Collage of pseudocoloured micrographs of 24 h post-fertilization zebrafish optic cups surrounded by periocular neural crest cells.

And do you think all of the defects you observe result from problems with cell movements, or might other mechanical or signalling aspects be affected?

CB & KK Other mechanical or signalling aspects could certainly be affected when neural crest or basement membrane assembly get disrupted. The ECM has many known roles in regulating movement and presentation of signalling molecules, only a couple of which we have directly tested. In terms of mechanical aspects, integrin signalling is one obvious molecular link between the ECM and the cells that adhere to it, which could affect the cytoskeleton and in turn regulate epithelial morphogenesis. There are also a lot of unexplored mechanical and biophysical aspects of morphogenesis, and the ECM may play into many other pathways, such as Hippo or tension receptors.

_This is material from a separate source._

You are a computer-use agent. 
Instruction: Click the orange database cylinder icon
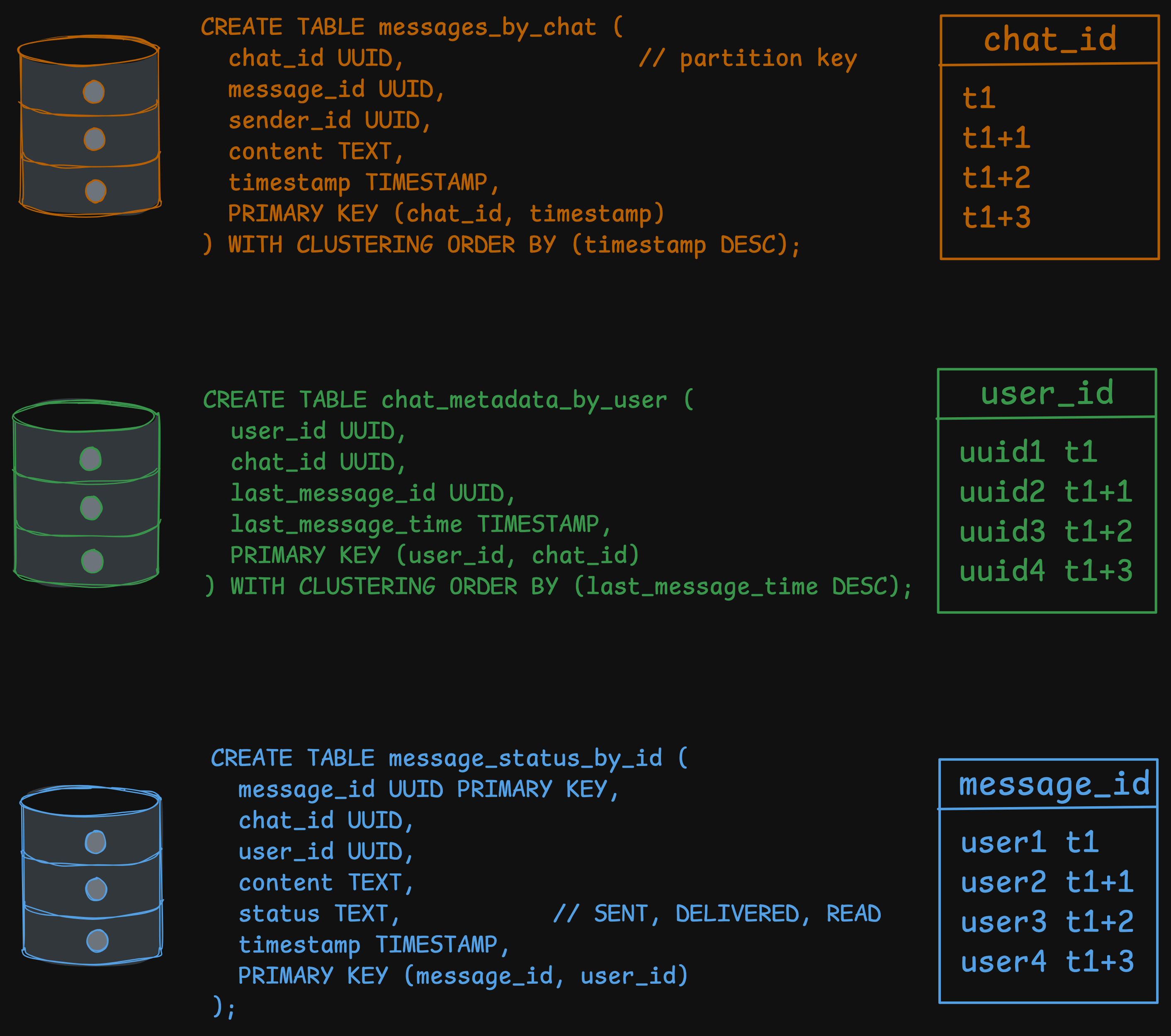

When doing the research, did you have any particular result or eureka moment that has stuck with you?

CB I’m lucky because this project was full of satisfying little events. Some of the most memorable moments of my graduate work came from this project: taking a time-lapse image where the optic cup stayed in focus throughout the night and getting to watch the neural crest migrate around the eye, or looking at beautiful electron micrographs after spending an entire weekend prepping samples for electron microscopy. Perhaps the biggest moment like this came after I’d spent months engineering and raising the nidogen transgenics. To engineer the transgenes, inject the fish, raise multiple generations, and finally get to perform the heat-shock experiments and find that the transgenes worked just like I’d predicted was immensely gratifying.

“Some of the most memorable moments of my graduate work came from this project”

And what about the flipside: any moments of frustration or despair?

CB There was definitely some frustration working with a double mutant, and even more so when we started adding in transgenes. Even with zebrafish where you can have hundreds of embryos to work with at any given time, you can only work with a handful before they develop beyond the time point you’re trying to study. We had many experiments where Mendelian genetics worked against us and we didn’t get more than one or two embryos with the correct genotype.

So what next for you after this paper – I hear you’ve moved cross country?

CB That’s right, I recently started a postdoc with Marty Cohn at the University of Florida. I’m still keenly interested in the cell biology underlying morphogenesis – I’ve been developing a mouse organ culture system and am using the live-imaging techniques I learned from Kristen to study the formation of the mammalian urethra and to understand how normal development is altered in a condition called hypospadias.

Where will this work take the Kwan lab?

KK I am truly excited about where this work has led us: Chase’s work indicates that building the basement membrane is a collaborative endeavour between different tissues. Moving forward, we are extremely interested in identifying other ECM molecules provided by extraocular sources. Our preliminary data suggest that there are multiple cell types providing many different ECM molecules to the developing eye. We are excited to determine how these function in an integrated manner to support proper eye development.

Finally, let’s move outside the lab – what do you like to do in your spare time?

CB I enjoy figuring out how things work, and that expands beyond biology – before I was a cell biologist, I spent my free time rebuilding cars and motorcycles. I’m still an avid motorcyclist, but since moving to Florida I’ve also been taking advantage of the sun to get more into bicycling and triathlon training.